EECS665 – Compiler Construction

Semantic Analysis

Contents

Topic Introduction
Program Meaning
Semantic Analysis
Types Self-Study

Topic IntroductionL

By using context-free grammars to define the syntax of our program, we have achieved two goals:

We create a (relatively) concise description of our language for users. Programmers can look at the grammar and puzzle out the structure of programs in our language.
We create a (relatively) precise specification for language implementation. Tools such as Bison can take the grammar as input and automatically generate parsers that ensure compliance with the grammar, and even build (implicit) parse trees.

Nevertheless, it is perhaps obvious that context-sensitive features of a language cannot be captured by a context-free grammar. At best, a context-free grammar can specify an over-approximation of valid programs. In other words, it is possible to write a program that parses, but it never the less invalid because it violates some context-sensitive property. For example, programs must be well-named (variables are declared before use in languages that require it) and well-typed (operations must be compatible with their data values).

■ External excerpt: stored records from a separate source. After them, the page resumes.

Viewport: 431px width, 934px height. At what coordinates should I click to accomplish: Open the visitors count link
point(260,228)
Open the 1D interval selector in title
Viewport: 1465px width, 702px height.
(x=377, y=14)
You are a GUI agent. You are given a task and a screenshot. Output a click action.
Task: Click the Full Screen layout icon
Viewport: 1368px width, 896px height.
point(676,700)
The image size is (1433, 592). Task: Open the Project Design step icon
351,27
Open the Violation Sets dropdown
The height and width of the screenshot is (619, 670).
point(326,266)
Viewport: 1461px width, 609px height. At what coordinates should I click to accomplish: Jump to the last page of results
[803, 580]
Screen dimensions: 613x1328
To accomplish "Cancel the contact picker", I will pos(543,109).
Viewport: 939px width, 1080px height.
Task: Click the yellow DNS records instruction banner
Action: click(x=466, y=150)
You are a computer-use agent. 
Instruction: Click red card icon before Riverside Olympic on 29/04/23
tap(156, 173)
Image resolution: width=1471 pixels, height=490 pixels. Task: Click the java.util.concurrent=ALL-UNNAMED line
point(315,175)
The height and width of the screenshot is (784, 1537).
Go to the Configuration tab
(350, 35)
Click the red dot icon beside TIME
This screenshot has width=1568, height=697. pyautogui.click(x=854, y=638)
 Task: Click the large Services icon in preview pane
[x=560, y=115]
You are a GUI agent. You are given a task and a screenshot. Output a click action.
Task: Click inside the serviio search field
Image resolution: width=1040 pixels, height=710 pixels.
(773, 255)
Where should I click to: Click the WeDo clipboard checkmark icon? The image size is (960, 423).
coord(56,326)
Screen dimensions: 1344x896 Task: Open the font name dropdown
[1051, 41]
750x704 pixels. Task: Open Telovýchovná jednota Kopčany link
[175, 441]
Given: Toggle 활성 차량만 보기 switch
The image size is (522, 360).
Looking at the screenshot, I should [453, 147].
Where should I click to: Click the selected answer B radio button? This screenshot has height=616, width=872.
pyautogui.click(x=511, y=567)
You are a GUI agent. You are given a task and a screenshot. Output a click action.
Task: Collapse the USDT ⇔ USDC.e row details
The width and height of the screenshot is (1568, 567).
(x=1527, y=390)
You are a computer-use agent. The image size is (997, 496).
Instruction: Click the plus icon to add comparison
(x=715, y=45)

There is a distinction made between the syntax of a program (does it have a valid structure in the language?) and the semantics of a program (does it have a valid meaning in the language?). Although this distinction can sometimes be messy, we will simply make the working assumption that any input that violates the context-free grammar specification of the language is syntactic, and any other error is semantic.

Program MeaningL

Program semantics is a subject worthy of a full course in its own right (often such courses have titles like "Programming Languages"). Semantic specifications tend to be more complicated than syntactic specifications. The inherent complexity of semantics require more elaborate notation, but we will stick to prose definitions of familiar semantic properties.

Semantic AnalysisL

The compiler performs semantic analysis for two purposes:

To detect "bad programs"; i.e. to detect if the input violates the language's semantics before it is run
To respect "good programs"; i.e. to make sure that the compiler's translation adheres to the semantic properties of the language

It is provably impossible to tell algorithmically if a program could violate even simple semantic properties (a result due to Rice's Theorem, effectively a generalization of the well-known Halting Problem). Despite these harsh realities, the compiler's gotta compile and so must stick to approximate algorithms to determine a program's semantic validity. Fortunately, most compiler-writers intuitively accept the approximate nature of semantic checking, since they themselves have experience dealing with these approximations as compiler users.

For our purposes, we will perform much of the detection of "bad programs" and the analysis of "good programs" by walking over the AST. The tree-based representation of a program is a good match for the compositional nature of many of the properties we'd like to check (The program is well typed if it's composite function code are well-typed. A function is well-typed if it's composite statements are well-typed. A statement is well typed if its composite expressions are well-typed). As such, the foundation of the checks that we will perform is a recursive walk of the AST: the correctness of each node will depend on the correctness of its children. We will also introduce mechanisms that help to propogate information across the AST, in order to handle the context-sensitive nature of semantic properties. One particularly important data structure is the symbol table, which we will discuss in detail in the next reading.